Canadian writer Alice Munro has been awarded this year's Nobel Prize for Literature.

The Swedish academy described the 82-year-old Munro as "a master of the contemporary short story" for her sharply crafted stories concentrating on the small-town life of rural Ontario. 

Munro is the first Canadian to win the Nobel Prize for Literature, and only the 13th woman to do so. When she discovered so few women have been awarded the prize, she told CBC World Report "Can this be possible? It seems dreadful there are only 13 of us."

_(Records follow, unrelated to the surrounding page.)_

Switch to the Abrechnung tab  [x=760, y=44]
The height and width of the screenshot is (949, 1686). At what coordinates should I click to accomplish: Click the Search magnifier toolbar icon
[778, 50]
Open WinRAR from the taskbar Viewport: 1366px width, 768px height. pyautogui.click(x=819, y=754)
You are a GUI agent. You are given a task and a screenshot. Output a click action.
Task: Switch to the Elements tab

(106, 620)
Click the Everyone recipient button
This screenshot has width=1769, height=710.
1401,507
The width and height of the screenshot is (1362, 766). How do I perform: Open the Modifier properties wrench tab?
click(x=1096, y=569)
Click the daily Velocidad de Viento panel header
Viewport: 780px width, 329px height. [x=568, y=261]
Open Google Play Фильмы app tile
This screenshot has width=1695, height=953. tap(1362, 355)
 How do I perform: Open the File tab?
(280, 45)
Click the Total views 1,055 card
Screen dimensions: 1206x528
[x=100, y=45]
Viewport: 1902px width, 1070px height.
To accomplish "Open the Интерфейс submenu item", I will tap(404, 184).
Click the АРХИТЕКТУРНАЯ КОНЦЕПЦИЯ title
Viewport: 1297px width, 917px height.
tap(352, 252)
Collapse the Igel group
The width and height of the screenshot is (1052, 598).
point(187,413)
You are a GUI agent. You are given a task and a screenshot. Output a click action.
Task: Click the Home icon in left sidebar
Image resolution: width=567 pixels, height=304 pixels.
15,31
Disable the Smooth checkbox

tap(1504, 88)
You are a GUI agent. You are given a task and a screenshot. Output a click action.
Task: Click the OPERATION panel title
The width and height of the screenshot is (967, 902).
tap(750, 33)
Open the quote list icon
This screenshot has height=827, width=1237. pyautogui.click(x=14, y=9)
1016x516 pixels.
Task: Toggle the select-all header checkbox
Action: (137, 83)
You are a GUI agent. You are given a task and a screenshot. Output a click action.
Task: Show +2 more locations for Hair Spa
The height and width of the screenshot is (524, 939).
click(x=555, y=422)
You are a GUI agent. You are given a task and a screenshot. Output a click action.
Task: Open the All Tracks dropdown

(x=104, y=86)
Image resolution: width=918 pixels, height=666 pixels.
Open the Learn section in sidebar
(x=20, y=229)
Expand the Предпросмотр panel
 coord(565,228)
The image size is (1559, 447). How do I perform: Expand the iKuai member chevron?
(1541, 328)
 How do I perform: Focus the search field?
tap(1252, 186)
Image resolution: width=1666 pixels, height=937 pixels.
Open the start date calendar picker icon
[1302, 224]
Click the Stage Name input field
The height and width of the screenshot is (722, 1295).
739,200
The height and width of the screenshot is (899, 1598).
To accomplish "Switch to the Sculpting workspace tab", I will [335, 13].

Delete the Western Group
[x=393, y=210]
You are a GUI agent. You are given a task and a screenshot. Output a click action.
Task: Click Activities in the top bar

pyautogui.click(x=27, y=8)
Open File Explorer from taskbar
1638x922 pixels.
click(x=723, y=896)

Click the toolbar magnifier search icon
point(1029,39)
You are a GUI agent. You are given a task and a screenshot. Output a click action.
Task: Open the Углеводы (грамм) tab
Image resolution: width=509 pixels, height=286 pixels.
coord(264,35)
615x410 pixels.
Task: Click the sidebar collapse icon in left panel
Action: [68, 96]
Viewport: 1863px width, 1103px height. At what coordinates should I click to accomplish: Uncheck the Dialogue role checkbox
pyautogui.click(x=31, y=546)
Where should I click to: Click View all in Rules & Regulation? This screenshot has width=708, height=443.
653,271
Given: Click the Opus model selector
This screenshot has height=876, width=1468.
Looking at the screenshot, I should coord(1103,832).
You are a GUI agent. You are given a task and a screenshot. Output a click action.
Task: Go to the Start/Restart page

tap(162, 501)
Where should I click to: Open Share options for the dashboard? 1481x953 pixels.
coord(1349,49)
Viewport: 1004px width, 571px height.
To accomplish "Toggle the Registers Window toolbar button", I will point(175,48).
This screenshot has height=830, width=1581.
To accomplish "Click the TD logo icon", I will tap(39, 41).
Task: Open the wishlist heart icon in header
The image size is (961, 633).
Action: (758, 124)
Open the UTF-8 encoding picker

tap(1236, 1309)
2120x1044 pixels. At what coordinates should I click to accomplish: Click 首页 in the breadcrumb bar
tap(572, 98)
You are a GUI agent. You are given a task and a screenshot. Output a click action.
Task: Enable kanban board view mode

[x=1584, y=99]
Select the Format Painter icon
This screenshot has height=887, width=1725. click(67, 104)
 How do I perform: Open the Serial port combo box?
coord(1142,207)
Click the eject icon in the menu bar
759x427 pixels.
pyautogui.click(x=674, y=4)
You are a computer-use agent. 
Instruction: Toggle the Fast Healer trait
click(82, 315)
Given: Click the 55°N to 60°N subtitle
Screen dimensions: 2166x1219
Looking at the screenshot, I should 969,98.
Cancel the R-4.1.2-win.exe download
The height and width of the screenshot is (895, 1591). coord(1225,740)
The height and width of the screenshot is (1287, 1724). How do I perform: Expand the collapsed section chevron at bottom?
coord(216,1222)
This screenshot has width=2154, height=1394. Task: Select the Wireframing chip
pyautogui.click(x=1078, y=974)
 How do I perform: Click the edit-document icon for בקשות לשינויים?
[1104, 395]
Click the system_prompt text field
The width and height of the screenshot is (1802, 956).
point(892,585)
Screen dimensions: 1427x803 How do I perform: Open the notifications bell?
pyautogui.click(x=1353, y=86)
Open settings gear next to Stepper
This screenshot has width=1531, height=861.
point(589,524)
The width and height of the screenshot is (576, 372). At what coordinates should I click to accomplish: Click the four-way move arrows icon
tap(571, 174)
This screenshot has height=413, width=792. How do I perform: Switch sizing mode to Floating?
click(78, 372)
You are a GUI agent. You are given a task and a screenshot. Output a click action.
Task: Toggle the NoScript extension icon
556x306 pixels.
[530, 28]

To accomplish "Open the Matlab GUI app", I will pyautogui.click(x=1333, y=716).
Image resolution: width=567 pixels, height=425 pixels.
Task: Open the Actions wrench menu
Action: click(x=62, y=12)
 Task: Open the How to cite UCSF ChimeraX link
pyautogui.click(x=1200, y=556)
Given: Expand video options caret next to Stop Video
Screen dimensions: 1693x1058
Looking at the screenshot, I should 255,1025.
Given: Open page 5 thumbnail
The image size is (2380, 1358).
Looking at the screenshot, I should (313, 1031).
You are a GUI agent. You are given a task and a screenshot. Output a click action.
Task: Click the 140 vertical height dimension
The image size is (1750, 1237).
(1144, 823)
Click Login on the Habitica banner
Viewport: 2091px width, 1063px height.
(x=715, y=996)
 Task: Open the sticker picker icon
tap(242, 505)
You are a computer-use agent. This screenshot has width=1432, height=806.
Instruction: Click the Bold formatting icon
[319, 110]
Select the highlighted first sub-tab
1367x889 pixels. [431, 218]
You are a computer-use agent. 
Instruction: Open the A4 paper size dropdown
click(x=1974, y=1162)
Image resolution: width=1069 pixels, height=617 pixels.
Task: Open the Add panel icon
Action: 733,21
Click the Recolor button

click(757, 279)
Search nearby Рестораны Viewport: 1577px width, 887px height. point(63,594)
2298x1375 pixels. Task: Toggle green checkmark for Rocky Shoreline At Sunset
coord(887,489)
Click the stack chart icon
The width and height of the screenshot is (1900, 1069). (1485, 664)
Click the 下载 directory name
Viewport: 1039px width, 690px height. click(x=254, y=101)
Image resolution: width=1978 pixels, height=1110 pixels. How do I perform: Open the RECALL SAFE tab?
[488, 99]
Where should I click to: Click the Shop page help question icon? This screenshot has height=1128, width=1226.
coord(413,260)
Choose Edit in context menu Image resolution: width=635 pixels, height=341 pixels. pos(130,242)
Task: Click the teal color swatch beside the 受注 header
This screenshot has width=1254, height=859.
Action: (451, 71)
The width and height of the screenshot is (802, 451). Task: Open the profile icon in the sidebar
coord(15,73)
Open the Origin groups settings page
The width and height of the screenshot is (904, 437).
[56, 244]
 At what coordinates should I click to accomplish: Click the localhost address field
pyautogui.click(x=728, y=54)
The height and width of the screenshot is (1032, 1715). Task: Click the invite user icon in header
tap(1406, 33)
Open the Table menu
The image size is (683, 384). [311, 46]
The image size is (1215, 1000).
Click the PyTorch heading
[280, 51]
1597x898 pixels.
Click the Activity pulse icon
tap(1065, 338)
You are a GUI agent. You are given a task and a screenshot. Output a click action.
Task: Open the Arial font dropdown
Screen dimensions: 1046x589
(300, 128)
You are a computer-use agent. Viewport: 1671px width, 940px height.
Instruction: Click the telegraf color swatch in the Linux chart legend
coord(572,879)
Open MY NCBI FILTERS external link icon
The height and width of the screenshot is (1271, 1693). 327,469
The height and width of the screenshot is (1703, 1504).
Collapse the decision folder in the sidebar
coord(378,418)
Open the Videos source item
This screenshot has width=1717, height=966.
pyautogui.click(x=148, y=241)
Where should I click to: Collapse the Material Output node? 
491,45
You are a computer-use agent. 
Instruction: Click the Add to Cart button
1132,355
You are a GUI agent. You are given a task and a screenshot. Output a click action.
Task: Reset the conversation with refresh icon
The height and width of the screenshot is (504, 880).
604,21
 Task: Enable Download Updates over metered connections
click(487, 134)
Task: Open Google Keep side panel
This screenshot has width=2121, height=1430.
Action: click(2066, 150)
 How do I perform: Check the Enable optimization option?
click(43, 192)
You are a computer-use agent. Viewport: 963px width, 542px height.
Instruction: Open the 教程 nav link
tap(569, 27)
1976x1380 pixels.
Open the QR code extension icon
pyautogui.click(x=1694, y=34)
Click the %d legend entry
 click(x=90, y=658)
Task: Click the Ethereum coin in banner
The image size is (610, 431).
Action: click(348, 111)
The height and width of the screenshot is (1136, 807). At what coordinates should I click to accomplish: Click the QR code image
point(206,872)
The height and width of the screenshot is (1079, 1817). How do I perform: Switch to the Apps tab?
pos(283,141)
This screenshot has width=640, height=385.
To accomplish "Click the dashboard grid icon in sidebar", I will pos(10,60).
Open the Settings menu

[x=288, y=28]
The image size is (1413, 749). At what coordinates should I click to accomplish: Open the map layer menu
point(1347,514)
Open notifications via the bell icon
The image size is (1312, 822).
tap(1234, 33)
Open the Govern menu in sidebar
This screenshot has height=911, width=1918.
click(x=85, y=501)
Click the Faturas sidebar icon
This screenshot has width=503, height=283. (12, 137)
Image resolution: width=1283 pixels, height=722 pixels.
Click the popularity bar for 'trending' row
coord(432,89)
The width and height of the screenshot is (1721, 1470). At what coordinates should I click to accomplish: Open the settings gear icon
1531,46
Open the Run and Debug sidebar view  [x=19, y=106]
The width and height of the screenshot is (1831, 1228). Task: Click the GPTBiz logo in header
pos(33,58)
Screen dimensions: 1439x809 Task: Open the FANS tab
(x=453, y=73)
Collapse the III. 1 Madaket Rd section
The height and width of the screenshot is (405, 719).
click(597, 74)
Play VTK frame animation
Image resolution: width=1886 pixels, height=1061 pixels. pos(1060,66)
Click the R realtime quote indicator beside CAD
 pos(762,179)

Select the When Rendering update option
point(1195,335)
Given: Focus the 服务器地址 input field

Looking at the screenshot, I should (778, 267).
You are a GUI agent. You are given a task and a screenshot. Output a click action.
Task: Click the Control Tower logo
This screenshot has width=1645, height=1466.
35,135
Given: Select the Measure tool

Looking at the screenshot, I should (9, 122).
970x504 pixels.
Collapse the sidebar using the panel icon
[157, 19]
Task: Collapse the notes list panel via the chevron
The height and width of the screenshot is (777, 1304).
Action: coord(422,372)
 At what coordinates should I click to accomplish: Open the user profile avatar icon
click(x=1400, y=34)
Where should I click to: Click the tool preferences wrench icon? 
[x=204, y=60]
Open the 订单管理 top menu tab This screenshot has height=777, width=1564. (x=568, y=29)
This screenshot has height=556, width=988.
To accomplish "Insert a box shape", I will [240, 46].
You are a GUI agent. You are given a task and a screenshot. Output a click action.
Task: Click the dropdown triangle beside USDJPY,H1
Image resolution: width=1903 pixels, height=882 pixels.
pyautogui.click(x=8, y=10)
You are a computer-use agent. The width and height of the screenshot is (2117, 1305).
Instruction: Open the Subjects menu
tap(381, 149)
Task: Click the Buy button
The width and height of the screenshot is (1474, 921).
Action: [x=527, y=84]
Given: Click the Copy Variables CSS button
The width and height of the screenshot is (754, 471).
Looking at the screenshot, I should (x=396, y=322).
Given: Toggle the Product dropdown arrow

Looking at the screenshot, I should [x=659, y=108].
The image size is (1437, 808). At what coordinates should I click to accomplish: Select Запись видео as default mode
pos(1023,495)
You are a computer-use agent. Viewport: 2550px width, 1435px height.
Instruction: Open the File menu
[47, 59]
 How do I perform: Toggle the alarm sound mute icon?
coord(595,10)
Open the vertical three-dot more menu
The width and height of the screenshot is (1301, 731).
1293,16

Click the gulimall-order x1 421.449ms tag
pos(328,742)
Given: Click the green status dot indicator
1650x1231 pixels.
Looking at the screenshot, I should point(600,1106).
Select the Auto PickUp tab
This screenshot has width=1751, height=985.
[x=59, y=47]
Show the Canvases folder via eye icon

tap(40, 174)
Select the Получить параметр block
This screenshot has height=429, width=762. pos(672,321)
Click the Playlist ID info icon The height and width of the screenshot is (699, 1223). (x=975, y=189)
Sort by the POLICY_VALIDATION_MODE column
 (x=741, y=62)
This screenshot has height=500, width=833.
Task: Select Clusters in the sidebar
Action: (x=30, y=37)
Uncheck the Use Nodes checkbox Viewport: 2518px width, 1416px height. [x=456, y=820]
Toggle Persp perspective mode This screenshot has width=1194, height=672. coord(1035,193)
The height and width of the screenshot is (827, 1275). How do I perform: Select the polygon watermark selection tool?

The job of breaking the good news fell to Munro's daughter after the Nobel committee were unable to track down the author themselves. The norm is to telephone the author before the announcement is made, but the committee were only able to leave a message on her answering machine.

Munro was 37 before she published her first collection of short stories, Dance of the Happy Shades, in 1968. Despite this late blooming, she went on to amass 15 original collections of short stories. Her most recent book, Dear Life, was published in 2012, and contains some autobiographical pieces, of which Munro said "I believe they are the first and last – and the closest – things I have to say about my own life."

Munro has been dropping many hints lately that she is planning on retiring. In June, after being awarded the Trillium Book Award for Dear Life, she told the National Post that she was "probably not going to write any more" as the writer's life can be very lonely. However, if she is serious about retiring, at least her wish to "go out with a bang" will certainly have come true.

If you are have never read any Munro and are unsure where to start, the Toronto Star are running a poll on its readers' most loved collection. The firm favorite seems to be Lives of Girls and Women, with Runaway and Hateship, Friendship, Courtship, Loveship, Marriage also proving popular.